Multi-compartmentalized, inorganic-organic hybrid nanostructures have been studied in biomedical applications due to their compositional and structural differences in each compartment. The combination of these hybrid nanostructures with metallic nanoparticle clusters would be attractive due to their interparticle plasmonic coupling for photonics-based biosensing. We herein report a new class of compartmentalized bimetal cluster-poly(aniline) hybrid nanostructures (CBCPHNs) for surface-enhanced Raman scattering (SERS)-based, multiplexed detection of autoantibodies in early diagnosis of rheumatoid arthritis (RA). The bimetallic nanoparticle clusters (BNCs) were prepared in a core-shell form by Raman dye-induced aggregation of gold nanoparticles (GNPs) for the core and reduction of silver ions onto GNP nanoclusters for the shell. Subsequently, CBCPHNs were formed by one-directional growth of poly(aniline) via surface-templated polymerization of aniline monomers as well as additional Ag deposition onto BNCs in the presence of a surfactant.
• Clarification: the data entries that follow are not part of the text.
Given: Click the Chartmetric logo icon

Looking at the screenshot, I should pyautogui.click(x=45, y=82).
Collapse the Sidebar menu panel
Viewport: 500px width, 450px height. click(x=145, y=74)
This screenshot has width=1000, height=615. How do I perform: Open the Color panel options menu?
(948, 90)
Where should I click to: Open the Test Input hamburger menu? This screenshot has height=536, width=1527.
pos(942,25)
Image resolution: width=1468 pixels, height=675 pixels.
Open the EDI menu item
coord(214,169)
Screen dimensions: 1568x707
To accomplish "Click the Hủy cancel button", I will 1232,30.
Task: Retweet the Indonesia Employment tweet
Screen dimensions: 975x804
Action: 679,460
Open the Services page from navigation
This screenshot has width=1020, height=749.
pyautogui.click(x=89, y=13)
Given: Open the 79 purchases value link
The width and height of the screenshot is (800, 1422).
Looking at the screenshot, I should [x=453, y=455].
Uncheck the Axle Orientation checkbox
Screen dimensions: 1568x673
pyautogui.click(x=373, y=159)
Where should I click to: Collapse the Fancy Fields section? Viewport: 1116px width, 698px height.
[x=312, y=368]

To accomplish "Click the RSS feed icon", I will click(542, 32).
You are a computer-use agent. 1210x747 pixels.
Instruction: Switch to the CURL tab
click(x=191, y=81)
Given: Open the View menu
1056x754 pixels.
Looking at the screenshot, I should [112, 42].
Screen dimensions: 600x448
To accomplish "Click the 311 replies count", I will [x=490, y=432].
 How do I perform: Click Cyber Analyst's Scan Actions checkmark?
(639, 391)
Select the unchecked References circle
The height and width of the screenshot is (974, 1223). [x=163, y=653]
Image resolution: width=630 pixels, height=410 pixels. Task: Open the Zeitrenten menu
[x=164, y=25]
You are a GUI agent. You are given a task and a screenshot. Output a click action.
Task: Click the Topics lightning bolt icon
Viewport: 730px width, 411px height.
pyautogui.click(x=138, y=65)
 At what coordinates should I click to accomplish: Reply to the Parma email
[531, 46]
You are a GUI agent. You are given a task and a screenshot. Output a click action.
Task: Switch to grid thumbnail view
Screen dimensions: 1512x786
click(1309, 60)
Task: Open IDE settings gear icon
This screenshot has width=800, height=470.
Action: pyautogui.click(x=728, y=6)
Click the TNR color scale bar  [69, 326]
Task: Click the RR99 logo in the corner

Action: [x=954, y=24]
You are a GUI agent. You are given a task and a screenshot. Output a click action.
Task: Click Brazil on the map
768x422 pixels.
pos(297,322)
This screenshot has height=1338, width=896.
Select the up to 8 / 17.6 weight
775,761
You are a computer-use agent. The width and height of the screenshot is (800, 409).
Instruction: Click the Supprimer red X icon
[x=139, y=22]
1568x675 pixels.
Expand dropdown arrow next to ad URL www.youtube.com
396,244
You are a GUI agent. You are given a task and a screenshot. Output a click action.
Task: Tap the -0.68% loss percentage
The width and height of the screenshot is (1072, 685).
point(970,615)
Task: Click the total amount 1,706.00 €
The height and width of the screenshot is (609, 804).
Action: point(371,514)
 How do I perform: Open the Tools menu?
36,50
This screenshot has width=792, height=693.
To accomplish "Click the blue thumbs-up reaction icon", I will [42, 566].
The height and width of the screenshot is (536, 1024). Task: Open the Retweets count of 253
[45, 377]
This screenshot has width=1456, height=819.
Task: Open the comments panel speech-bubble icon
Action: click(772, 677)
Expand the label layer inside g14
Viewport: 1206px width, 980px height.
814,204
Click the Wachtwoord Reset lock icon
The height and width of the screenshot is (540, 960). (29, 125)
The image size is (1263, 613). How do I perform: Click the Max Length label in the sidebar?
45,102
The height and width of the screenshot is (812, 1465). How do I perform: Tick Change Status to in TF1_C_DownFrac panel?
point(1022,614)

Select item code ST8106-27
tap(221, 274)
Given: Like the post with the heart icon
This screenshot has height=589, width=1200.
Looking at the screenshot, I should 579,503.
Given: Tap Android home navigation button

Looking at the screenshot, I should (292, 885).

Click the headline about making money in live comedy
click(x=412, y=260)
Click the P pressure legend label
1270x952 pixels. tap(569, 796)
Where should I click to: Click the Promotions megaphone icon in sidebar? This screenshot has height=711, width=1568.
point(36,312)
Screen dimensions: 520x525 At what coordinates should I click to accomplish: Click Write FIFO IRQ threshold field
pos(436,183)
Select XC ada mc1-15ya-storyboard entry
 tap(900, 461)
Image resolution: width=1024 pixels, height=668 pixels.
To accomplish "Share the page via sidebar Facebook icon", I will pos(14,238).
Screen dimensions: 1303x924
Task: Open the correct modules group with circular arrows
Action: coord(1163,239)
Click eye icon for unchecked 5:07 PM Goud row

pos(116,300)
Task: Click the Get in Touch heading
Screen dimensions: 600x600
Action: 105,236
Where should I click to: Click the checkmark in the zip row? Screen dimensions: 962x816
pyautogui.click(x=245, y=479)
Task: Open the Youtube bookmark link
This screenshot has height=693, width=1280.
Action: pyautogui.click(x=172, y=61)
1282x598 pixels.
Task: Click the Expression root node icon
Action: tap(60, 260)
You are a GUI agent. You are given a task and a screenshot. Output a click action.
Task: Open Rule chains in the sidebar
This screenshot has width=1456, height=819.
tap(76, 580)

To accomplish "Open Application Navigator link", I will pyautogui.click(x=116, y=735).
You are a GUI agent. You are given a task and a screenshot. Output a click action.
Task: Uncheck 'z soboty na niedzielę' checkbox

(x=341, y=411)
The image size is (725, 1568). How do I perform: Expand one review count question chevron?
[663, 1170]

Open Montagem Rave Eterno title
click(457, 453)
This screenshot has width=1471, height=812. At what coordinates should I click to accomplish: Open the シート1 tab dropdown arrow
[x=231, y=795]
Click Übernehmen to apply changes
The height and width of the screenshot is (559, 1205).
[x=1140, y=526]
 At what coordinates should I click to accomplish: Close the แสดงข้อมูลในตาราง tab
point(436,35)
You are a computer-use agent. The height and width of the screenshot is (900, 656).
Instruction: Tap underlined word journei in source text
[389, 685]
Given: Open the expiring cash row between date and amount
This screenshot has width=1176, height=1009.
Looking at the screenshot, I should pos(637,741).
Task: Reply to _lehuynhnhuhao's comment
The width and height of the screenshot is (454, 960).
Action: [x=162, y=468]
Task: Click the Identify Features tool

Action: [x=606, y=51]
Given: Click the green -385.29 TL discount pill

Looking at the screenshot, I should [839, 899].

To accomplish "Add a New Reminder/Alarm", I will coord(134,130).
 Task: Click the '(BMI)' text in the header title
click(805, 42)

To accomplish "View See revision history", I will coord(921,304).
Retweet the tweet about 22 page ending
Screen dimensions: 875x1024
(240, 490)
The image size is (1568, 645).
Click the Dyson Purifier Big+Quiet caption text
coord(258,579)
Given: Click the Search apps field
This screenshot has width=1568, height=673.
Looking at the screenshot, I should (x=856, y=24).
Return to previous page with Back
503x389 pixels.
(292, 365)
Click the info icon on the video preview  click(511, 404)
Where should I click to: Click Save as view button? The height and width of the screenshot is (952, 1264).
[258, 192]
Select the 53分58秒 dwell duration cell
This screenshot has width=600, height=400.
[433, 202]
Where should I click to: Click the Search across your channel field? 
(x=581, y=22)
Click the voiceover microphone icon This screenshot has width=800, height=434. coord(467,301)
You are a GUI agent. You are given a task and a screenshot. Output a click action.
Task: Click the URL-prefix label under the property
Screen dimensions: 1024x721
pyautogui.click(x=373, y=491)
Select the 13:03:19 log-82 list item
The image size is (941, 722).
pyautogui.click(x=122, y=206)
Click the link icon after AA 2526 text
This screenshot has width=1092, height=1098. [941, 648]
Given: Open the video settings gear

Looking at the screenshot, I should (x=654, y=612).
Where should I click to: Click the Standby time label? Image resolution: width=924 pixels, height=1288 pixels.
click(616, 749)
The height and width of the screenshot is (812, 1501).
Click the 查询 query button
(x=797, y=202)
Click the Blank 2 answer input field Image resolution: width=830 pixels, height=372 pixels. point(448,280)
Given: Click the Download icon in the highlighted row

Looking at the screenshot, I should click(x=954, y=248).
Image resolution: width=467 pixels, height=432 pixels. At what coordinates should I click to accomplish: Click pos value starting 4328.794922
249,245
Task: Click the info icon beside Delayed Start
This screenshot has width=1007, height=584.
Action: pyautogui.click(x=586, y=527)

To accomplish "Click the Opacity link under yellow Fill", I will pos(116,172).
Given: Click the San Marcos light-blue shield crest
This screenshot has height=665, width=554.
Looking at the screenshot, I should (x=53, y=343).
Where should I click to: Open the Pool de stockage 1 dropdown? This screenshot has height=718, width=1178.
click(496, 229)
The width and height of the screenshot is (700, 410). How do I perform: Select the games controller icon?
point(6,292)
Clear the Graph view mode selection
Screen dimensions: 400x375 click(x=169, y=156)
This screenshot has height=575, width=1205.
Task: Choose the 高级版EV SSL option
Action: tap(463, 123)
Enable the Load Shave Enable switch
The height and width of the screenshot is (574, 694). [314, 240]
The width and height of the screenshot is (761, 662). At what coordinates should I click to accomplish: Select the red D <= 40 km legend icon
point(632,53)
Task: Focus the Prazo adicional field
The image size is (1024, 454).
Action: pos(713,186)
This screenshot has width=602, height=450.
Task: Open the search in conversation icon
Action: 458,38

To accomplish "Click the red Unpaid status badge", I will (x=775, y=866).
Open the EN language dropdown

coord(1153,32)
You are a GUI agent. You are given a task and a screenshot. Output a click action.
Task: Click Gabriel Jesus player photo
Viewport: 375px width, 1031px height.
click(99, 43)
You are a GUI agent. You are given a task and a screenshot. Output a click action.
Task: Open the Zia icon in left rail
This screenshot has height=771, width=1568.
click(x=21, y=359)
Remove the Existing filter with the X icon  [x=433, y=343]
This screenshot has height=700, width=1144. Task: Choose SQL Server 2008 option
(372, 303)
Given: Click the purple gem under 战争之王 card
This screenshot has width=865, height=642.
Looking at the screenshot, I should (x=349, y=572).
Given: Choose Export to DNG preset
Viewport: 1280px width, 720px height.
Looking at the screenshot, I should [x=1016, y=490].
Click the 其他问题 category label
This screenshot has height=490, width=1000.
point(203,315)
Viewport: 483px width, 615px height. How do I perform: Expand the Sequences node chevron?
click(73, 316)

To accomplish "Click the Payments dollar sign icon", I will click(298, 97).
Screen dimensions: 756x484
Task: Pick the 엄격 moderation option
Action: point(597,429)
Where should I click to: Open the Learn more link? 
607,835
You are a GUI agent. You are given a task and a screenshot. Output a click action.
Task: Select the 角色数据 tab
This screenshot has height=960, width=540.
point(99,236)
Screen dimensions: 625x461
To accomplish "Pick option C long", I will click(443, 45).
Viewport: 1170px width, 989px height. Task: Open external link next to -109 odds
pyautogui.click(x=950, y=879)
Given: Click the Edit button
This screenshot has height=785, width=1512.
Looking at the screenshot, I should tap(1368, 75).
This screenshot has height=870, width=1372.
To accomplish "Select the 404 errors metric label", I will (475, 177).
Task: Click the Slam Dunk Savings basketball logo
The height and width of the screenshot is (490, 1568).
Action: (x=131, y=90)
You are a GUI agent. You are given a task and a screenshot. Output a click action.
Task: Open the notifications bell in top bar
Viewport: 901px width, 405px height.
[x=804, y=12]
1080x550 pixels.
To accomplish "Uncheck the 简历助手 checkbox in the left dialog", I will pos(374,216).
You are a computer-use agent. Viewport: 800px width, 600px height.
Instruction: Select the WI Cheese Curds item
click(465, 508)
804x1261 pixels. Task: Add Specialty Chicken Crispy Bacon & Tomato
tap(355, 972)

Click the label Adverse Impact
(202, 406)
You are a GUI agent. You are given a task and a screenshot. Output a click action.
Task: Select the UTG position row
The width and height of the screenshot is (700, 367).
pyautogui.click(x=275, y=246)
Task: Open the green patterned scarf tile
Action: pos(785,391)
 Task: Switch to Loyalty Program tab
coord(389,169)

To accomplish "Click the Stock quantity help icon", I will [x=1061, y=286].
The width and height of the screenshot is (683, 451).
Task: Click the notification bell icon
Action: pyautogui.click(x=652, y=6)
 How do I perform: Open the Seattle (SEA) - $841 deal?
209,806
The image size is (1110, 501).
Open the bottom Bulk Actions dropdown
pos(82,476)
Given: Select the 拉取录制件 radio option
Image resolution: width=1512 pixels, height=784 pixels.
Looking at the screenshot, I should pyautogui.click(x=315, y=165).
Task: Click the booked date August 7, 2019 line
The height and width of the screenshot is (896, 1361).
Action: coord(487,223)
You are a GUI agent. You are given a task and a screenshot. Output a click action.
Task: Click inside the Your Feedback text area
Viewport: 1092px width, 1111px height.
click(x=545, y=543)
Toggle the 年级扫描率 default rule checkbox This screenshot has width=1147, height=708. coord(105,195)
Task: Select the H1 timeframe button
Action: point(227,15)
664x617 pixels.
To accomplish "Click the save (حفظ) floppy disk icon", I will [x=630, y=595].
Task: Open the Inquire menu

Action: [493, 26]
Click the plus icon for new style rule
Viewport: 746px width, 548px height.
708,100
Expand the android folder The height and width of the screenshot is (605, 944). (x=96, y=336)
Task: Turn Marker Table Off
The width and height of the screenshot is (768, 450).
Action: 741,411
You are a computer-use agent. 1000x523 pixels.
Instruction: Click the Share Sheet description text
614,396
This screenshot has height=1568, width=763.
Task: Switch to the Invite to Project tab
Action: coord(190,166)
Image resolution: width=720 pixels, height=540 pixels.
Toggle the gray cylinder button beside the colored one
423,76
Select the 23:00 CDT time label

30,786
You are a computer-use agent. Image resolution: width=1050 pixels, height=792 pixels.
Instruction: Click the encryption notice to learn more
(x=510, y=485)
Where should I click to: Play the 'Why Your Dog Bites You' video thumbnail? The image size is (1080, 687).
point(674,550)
The CBCPHNs showed significant electromagnetic field enhancement at both GNP aggregates and Au core-Ag shell gaps of the BNCs, whereas the poly(aniline) counter-compartment served as a biomolecular conjugation site. In addition, we developed a sandwich-type immunoassay platform using these hybrid nanostructures as SERS nanoprobes and magnetic beads (MBs) for early diagnosis of RA in multiplexing. Autoantibodies against cyclic citrullinated peptide (anti-CCP) and rheumatoid factor immunoglobulin M (RF IgM) were simultaneously detected, and quantified measuring SERS signals of sandwich-type immunocomplexes. Multiplexing of anti-CCP and RF IgM was achieved in low concentration ranges, and their limits of detection were 0.68 IU/mL and 0.93 IU/mL, respectively. These hybrid nanostructures with collective functionalities represent potential nanomaterials for multiplexed detection of autoantibodies.

由于其在每个隔室中的组成和结构差异，已经在生物医学应用中研究了多隔室的无机-有机杂化纳米结构。这些杂化纳米结构与金属纳米颗粒簇的组合将是有吸引力的，这是由于它们用于基于光子学的生物传感的颗粒间等离子体耦合。我们在此报告了一类新的类化双金属簇-聚（苯胺）杂化纳米结构（CBCPHNs），用于基于表面增强拉曼散射（SERS）的自身抗体在风湿性关节炎（RA）的早期诊断中的多重检测。通过拉曼染料诱导的金纳米颗粒（GNP）的聚集和银离子在GNP纳米簇上的还原，以核-壳形式制备了双金属纳米颗粒簇（BNC）。后来，CBCPHN是通过苯胺单体的表面模板聚合以及在表面活性剂存在下将更多的Ag沉积到BNC上而通过聚苯胺的单向生长形成的。CBCPHNs在BNP的GNP聚集体和Au核-Ag壳间隙处均显示出明显的电磁场增强，而聚苯胺反室充当生物分子结合位点。此外，我们开发了使用这些杂化纳米结构作为SERS纳米探针和磁珠（MBs）的三明治型免疫测定平台，用于RA的早期诊断。同时检测针对环状瓜氨酸肽（anti-CCP）和类风湿因子免疫球蛋白M（RF IgM）的自身抗体，并定量测量夹心型免疫复合物的SERS信号。在低浓度范围内实现了抗CCP和RF IgM的多路复用，其检出限分别为0.68 IU / mL和0.93 IU / mL。这些具有集体功能的杂化纳米结构代表了用于自身抗体多重检测的潜在纳米材料。